There are certain moments in time that remain suspended in our minds as if they had just happened yesterday. Some of them tragic, like watching the twin towers fall. Some are wonderful, like seeing the first man walk on the moon. Moments like these are memorable, not just because they change the world around us, but because of the change they create inside of us.
There are also those moments of change caused by things that are much closer to home. The moment you lost a loved one. Or the day you were married. Or the time you held your first child.
And then there are moments that aren't brought on by an external tragedy or joyous event. These moments aren't shared with the world, or perhaps even your family at the time. They are moments of realization and recognition, hope and understanding, or a decision that brings a very real change in yourself. And you know you will never be the same.
I had one of these moments last year. It was the moment I became a writer.
It wasn't in a workshop, or at a conference, or a book signing, or at my desk in front of my computer. It wasn't while listening to the encouragement of my husband, a friend, or a fellow writer. It wasn't when I finished the first draft of my soon-to-be rejected manuscript. And it wasn't when it was finally accepted.
It was before any of that.
It was while I was alone, swinging on that middle swing, on a chilly, clear, fall night when, for the first time, I thought to myself, "I think I can really do this. I think I can write." And I believed myself.
That was the moment I changed. I shifted from a person that writes, to a writer. Everything that's happened afterwards has been wonderful, but nothing yet has been as dear to me as that one moment in time where I felt like I became real. Like the Veleveteen Rabbit. I was the Velveteen writer. And I was changed forever.

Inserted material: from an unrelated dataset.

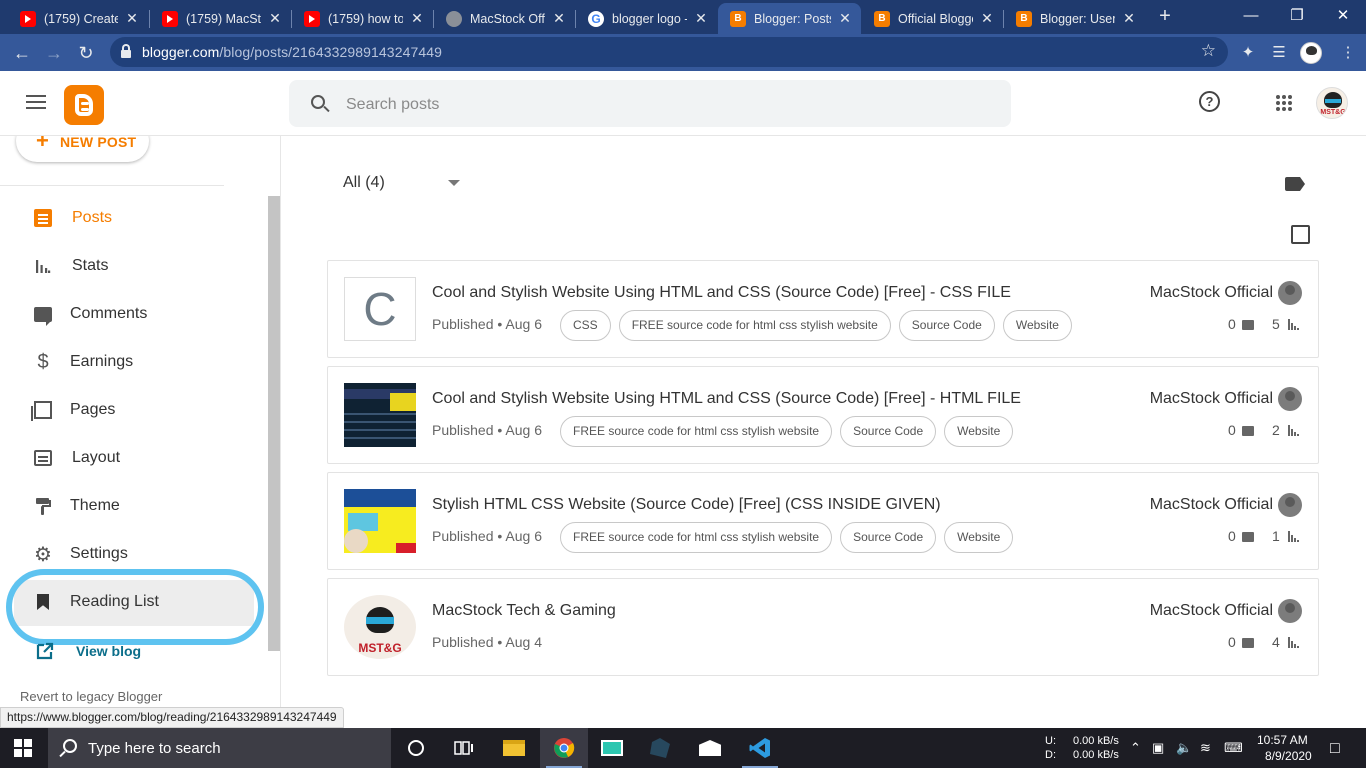 This screenshot has height=768, width=1366. What do you see at coordinates (760, 748) in the screenshot?
I see `vscode-icon` at bounding box center [760, 748].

I wasn't changed because of the path my writing took me on. That certainly was the product of hard-work, a lot of luck, and even more divine intervention. I changed because I allowed myself to believe that I was something more than my doubts and fears had allowed me to believe. When I thought those words, that I really could be a writer, and I allowed myself to believe in those words--to have faith in and trust myself--that is when something settled inside of me and I felt it.
I'll admit, it grates on my nerves when I hear people say, "All you have to do is believe in yourself and all your dreams come true." It's not true. Just because you want something, or even believe it will happen, doesn't' mean it will. Much of life is out of our control. We can be the finest artist, the best cook, or the funniest person in the world, but the world might never know it if circumstances out of our control don't allow.

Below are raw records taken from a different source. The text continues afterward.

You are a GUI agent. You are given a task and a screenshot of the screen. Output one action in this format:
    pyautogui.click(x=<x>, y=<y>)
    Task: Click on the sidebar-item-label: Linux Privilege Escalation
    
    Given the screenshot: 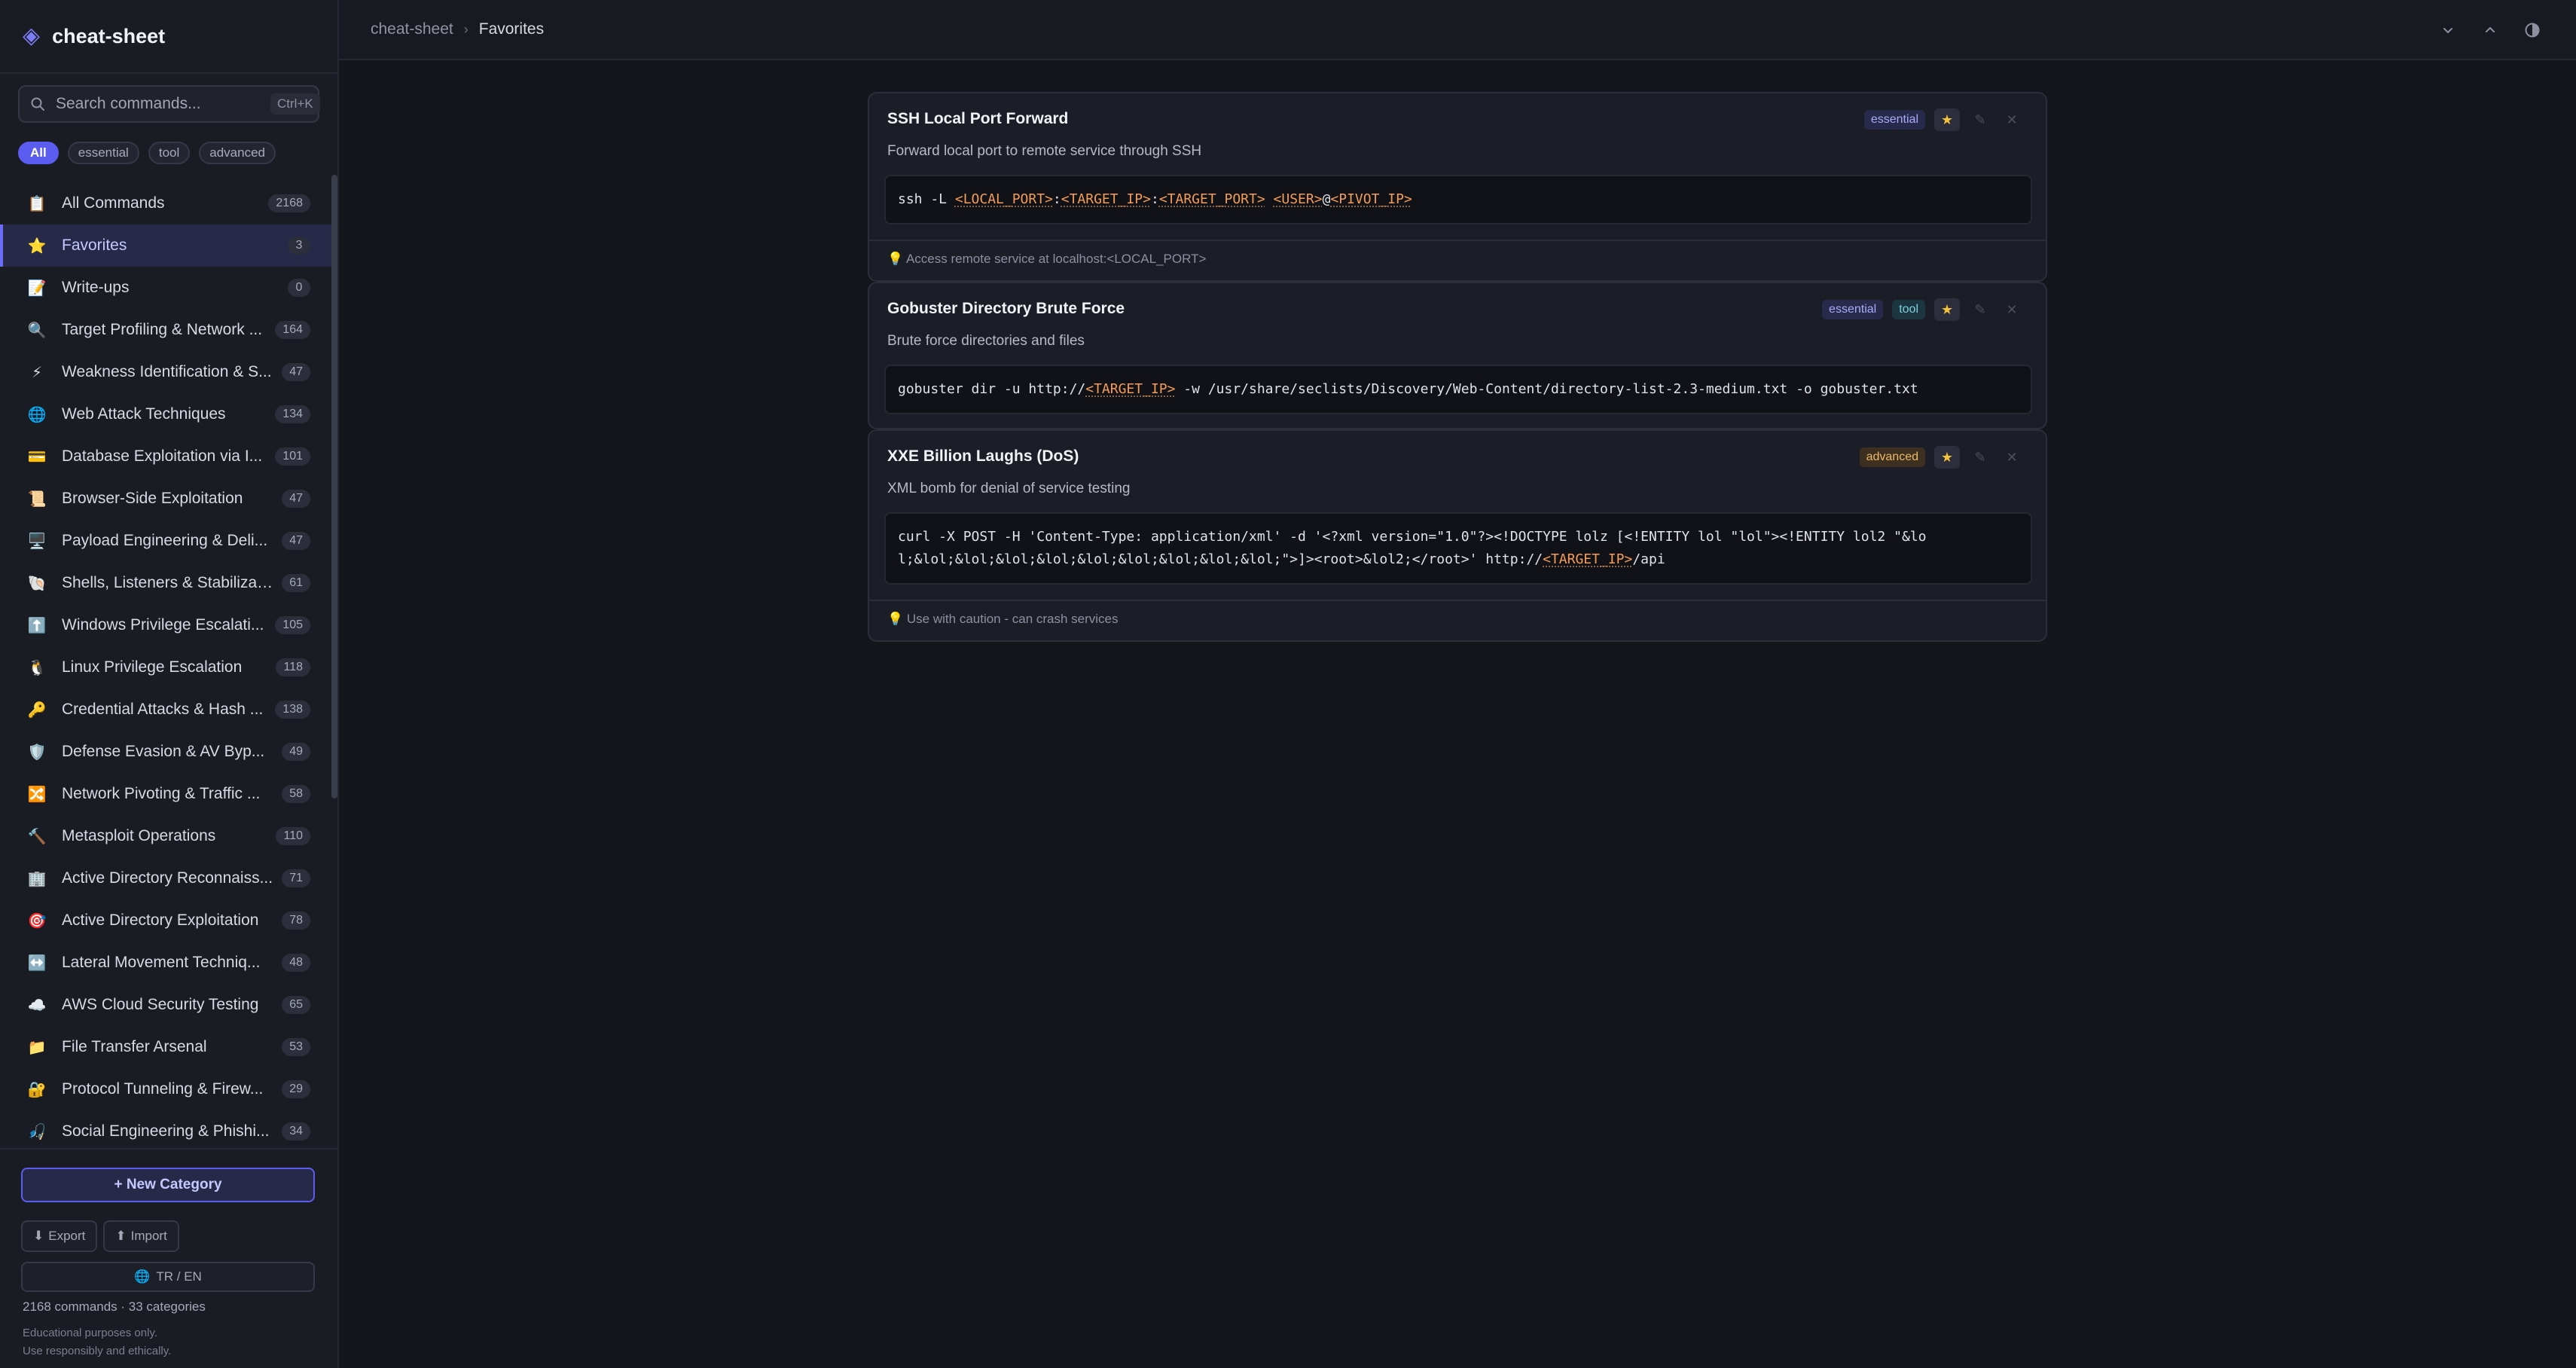 What is the action you would take?
    pyautogui.click(x=152, y=667)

But, what I do know is that when you allow yourself to believe in yourself, to trust have faith in yourself, and to trust yourself, even though the scenery of your life might not change, you will have changed.

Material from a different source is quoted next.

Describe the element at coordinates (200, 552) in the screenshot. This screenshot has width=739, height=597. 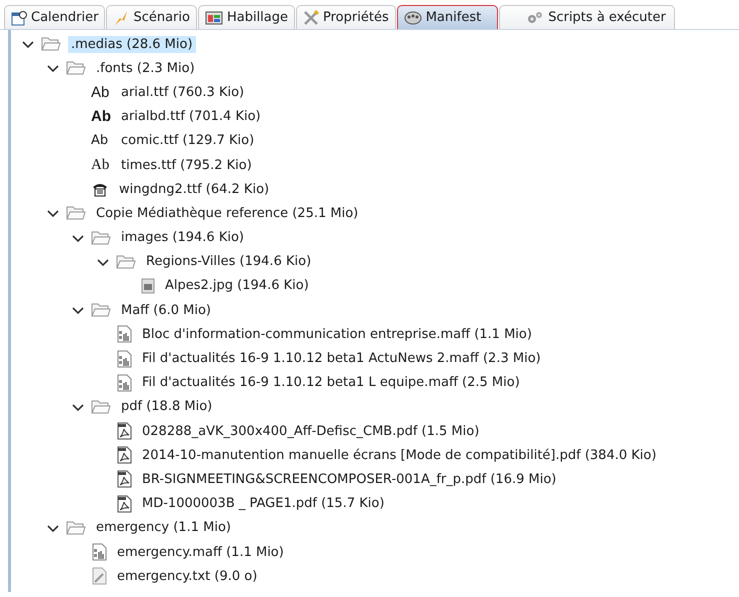
I see `tree-item: emergency.maff (1.1 Mio)` at that location.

Happiness doesn't lie in what happens to you, but in how you feel about yourself. I'm not just talking about self-esteem here. I'm talking about truly believing that you are capable of doing something. Whether or not it actually happens is different. But you can know it about yourself, and that knowledge, that faith and belief in yourself, is what will bring you the greatest joy.
Belief is powerful.It makes things real. That's why, for me, the moment to believe I was a writer is so special to me. It stands out as a very real moment in time where I chose to believe in that part of myself, and it changed me forever.